En esto conoced el Espíritu de Dios: Todo espíritu que confiesa que Jesucristo ha venido en carne [en sarki], es de Dios [ek tou Theou]; y todo espíritu que no confiesa que Jesucristo ha venido en carne, no es de Dios [ek tou Theou ouk; y éste es el espíritu del anticristo [to tou antichristou], del cual vosotros habéis oído que ha de venir, y que ahora ya está en el mundo. (1 Juan 4:2-3).
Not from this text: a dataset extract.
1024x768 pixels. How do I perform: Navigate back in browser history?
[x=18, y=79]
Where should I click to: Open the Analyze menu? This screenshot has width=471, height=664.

Todo se juega en la segunda persona de la Trinidad, en Cristo. La figura crística representa el vaivén de la teología y de la metafísica, la puerta de salida y de entrada al Ser. Ante la posibilidad, ciertamente amenazante, de la dehiscencia y la consecuente apertura del abismo extra-ontológico en el que subsisten las imágenes infundadas, la teología ha reaccionado suturando la herida, sellando la fractura desde su mismo centro. Por eso Cristo, para la teología, es el dispositivo que permite mantener unidas, acopladas o zurcidas, las dos naturalezas, humana y divina, sin confusión ni mezcla, pero sobre todo sin separación. No es casual que Raniero Cantalamessa asegure que “distinción sin división [distinzione senza divisione]” es la “fórmula preferida” de Tertuliano (cfr. 1962: 16). Si el Cristo de la teología dogmática es el Dios hecho hombre y, a la vez y por lo mismo, el hombre hecho Dios, el Cristo de Marción y de los docetistas es en nuestra lectura, por su condición fantasmática, el anticristo. In extremis, al Christos ontológico de la teología se le opone el Antichristos extra-ontológico que Marción y los docetae anunciaron ad absurdum. El término Antichristos designa la dehiscencia o la separación entre lo divino y lo humano.87 Ya en un autor temprano como Tertuliano, esta amenaza de separación, implícita en la idea de un Cristo-fantasma, ha exigido ser conjurada con suma urgencia. Marción, en este sentido, en los límites de su doctrina, ha representado la puerta, nunca abierta por sí misma, hacia la dimensión irreductible de las imágenes; Tertuliano, por su parte, la conciencia cabal e inflexible de que más allá de la puerta sólo restaba la eversio absoluta, el derrumbe del opus Dei. Si Marción ha sido la puerta al fantasma, Tertuliano, cifrando un gesto que se volverá paradigmático a lo largo de toda la tradición teológica, ha sido su cerradura y su candado.